Se nella prima sospensione ad accusarlo era stato Antonello Sannino – all’epoca presidente dell’Arcigay Campania – per attacchi personali omofobi e sessisti, questa volta a denunciarlo all’Ordine disciplinare è stato Mario Menichini, testimone della Procura della Repubblica di Torre Annunziata che aveva fornito la propria versione dei fatti in merito ai tragici accadimenti sul crollo del palazzo di via Rampa Nunziante avvenuto il 7 luglio 2017 a Torre Annunziata in cui persero la vita 8 persone, più volte accusato e deriso via social da Sparavigna.
“Non conosco personalmente il signor Sparavigna – afferma Mario Menichini, che ha prodotto gli elementi al Consiglio di disciplina territoriale dell’Ordine dei Giornalisti della Campania – e ancora non capisco le ragioni di tanto accanimento nei miei confronti, al punto di arrivare a rivolgermi pesanti offese personali, al limite dell’inverosimile”.
“La mia denuncia – continua Menichini – non serve solo a ristabilire la verità dei fatti, ma è anche un dovere civico per evitare che in seguito altri possano subire gli stessi comportamenti intollerabili”.
“Mi rimetto – conclude Mario Menichini – alla competenza, nonché alla volontà decisionale degli organi e delle autorità competenti ai quali mi sono rivolto”.

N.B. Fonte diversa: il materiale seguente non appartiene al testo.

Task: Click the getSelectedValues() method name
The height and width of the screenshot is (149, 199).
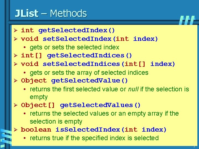Action: [x=100, y=105]
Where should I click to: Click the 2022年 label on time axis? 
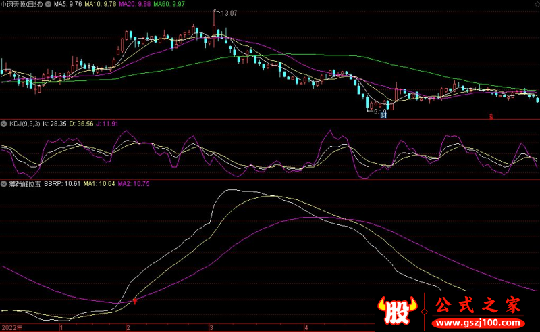pyautogui.click(x=11, y=327)
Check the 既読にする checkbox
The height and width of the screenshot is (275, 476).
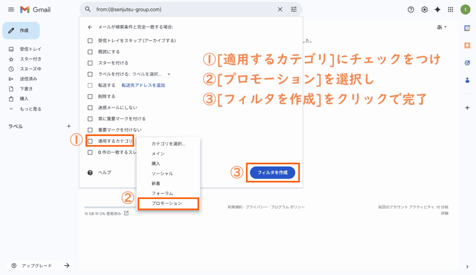[91, 52]
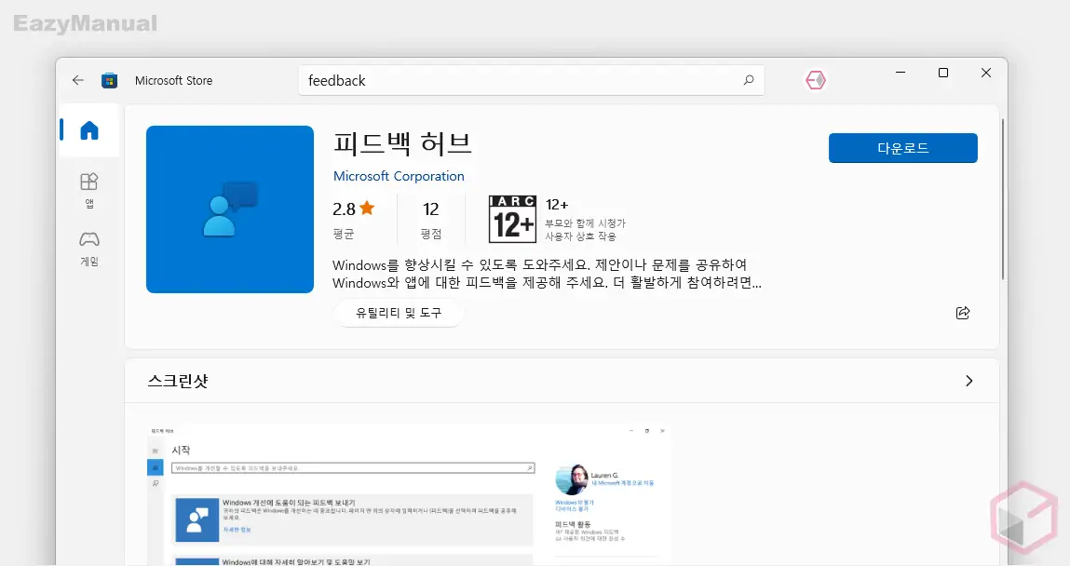Click the Microsoft Store shopping bag logo
Screen dimensions: 1070x566
point(109,80)
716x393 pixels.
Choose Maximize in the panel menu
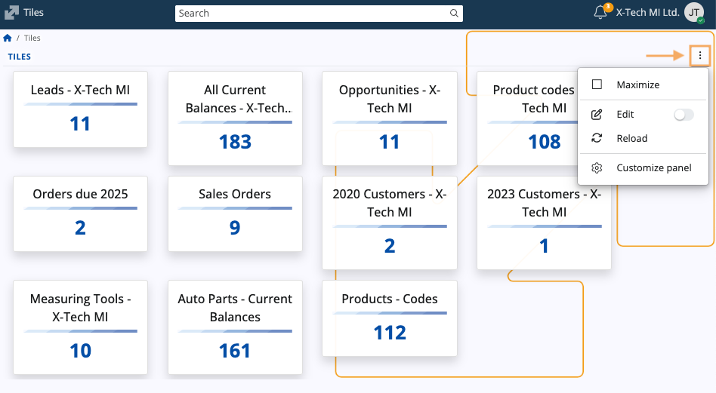[x=637, y=85]
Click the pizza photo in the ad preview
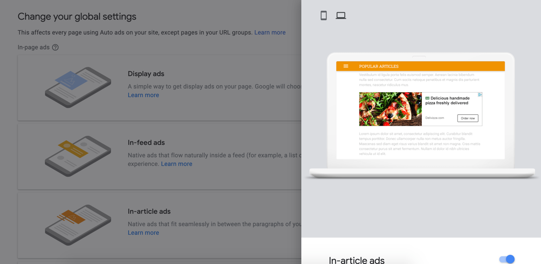The height and width of the screenshot is (264, 541). [390, 109]
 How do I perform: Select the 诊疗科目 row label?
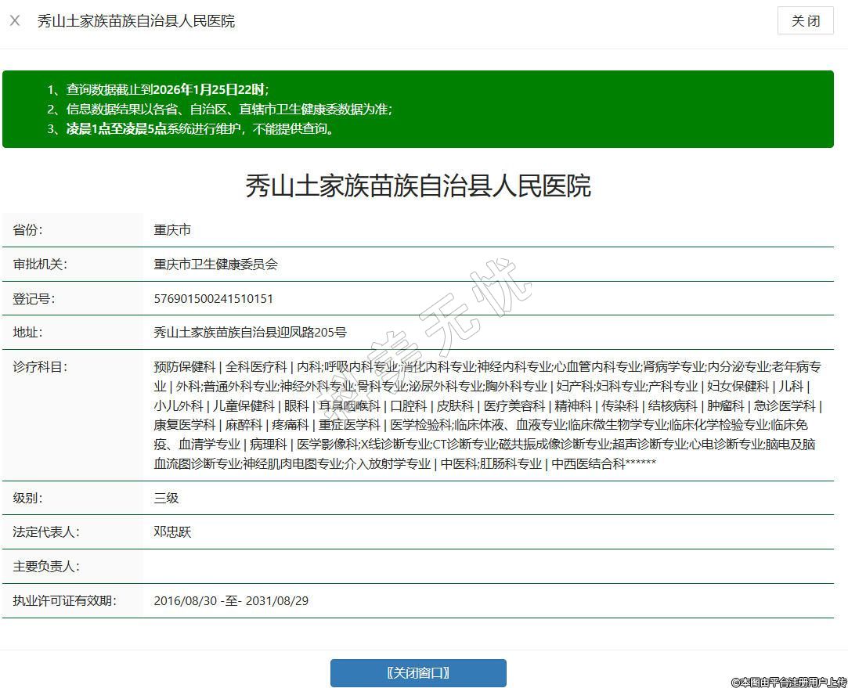pos(40,366)
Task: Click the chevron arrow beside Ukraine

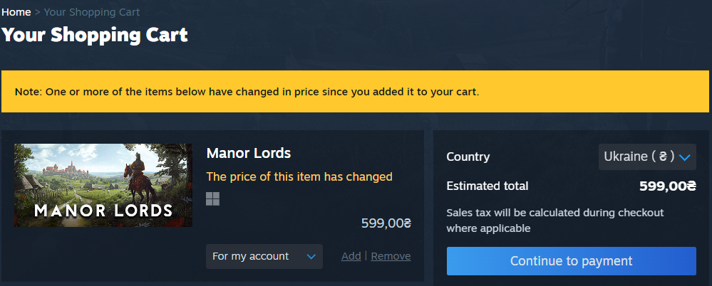Action: 684,157
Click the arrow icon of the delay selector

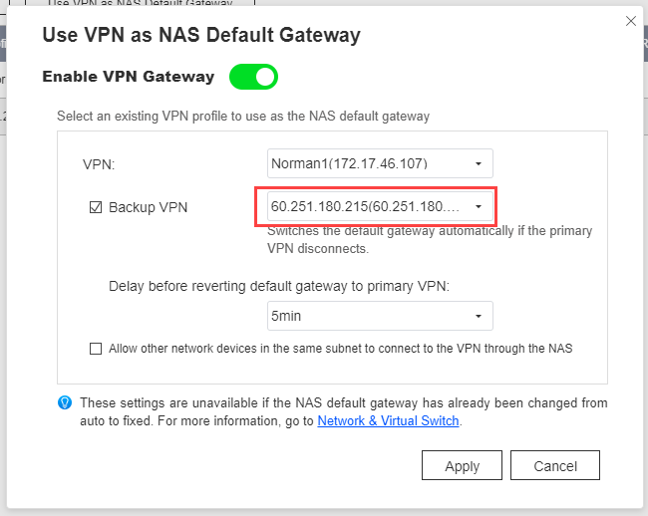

La sospensione di 6 mesi può essere impugnata da Sparavigna qualora decidesse di contestare la stessa al Consiglio di Disciplina Nazionale al quale potrebbe rivolgersi come non ha fatto il 6 giugno, il 25 luglio e il 7 settembre, quando non si è presentato per depositare le proprie controdeduzioni alla Commissione regionale dell’Ordine dei Giornalisti.
Dicono che la penna uccide più di una spada, in molti casi però assistiamo a degli harakiri che dovrebbero e potrebbero essere evitati con l’uso sapiente delle parole.